Die Pädagogik im Waldkindergarten ist wie in jedem Kindergarten grundsätzlich geprägt von verschiedenen Konzepten der Elementarpädagogik. Sie richtet sich nach den gesetzlichen Rahmenbedingungen und Handreichungen für Kindertageseinrichtungen (GTK und Bildungsvereinbarung in NRW). Sie hat das ganze Kind im Blick, dessen Entwicklung, dessen Stärken sie fördern und dessen Schwächen sie ausgleichen möchte.
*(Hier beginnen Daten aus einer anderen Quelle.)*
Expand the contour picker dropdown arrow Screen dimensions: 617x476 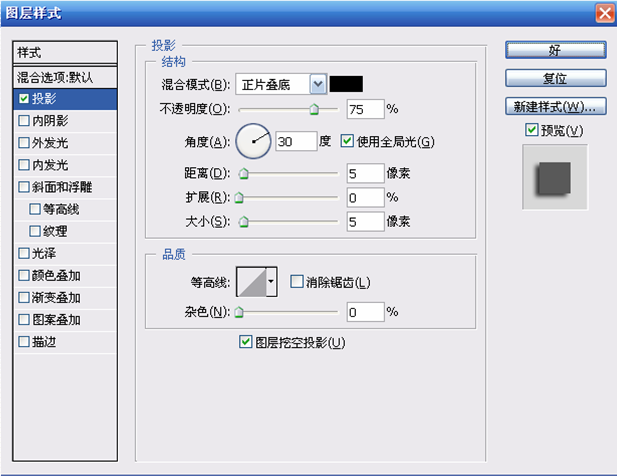[x=271, y=283]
Der Bildungsbegriff im Kindergarten ist umfassend ausgelegt: Die Entwicklung der Persönlichkeit des Kindes, seine Entwicklungspotentiale und seine schöpferischen Verarbeitungsmöglichkeiten sollen gefördert werden, um die Kinder auf künftige Lebens- und Lernaufgaben vorzubereiten. (3)

Unbestreitbar bereichern bewährte Elemente aus der Waldpädagogik, der Naturerlebnispädagogik und der Wildnispädagogik die tägliche Arbeit im Waldkindergarten, dessen Besonderheit gerade der intensive Bezug zum Wald und zur Natur ist. Trotzdem ist es sein Auftrag, den umfassenden Bildungsbegriff (s.o.) zu erfüllen und es ist sein Anspruch, dieses auch zu verwirklichen. Das dieses hervorragend gelingt, beweist die bekannte Untersuchung von Dr. Peter Häffner zur Schulfähigkeit vom Kindern aus Waldkindergärten.

Von manchen ErzieherInnen wird der Wald im Waldkindergarten als „vorbereitete Umgebung“ im Sinne von Maria Montessori aufgefasst, er ist der Raum und die Umgebung mit anderen Materialien, der die Kinder anregt und fordert und Bildungsprozesse in allen Entwicklungsbereichen wie ein Katalysator unterstützt.

Fast alles ist im Wald möglich, manches aber auch nicht. Im Qualitätshandbuch des Landesverbandes NRW beschäftigt sich das Kapitel „Der Wald“ mit den spezifischen Bedingungen.

 
Wohin entwickelt sich die forstliche Waldpädagogik?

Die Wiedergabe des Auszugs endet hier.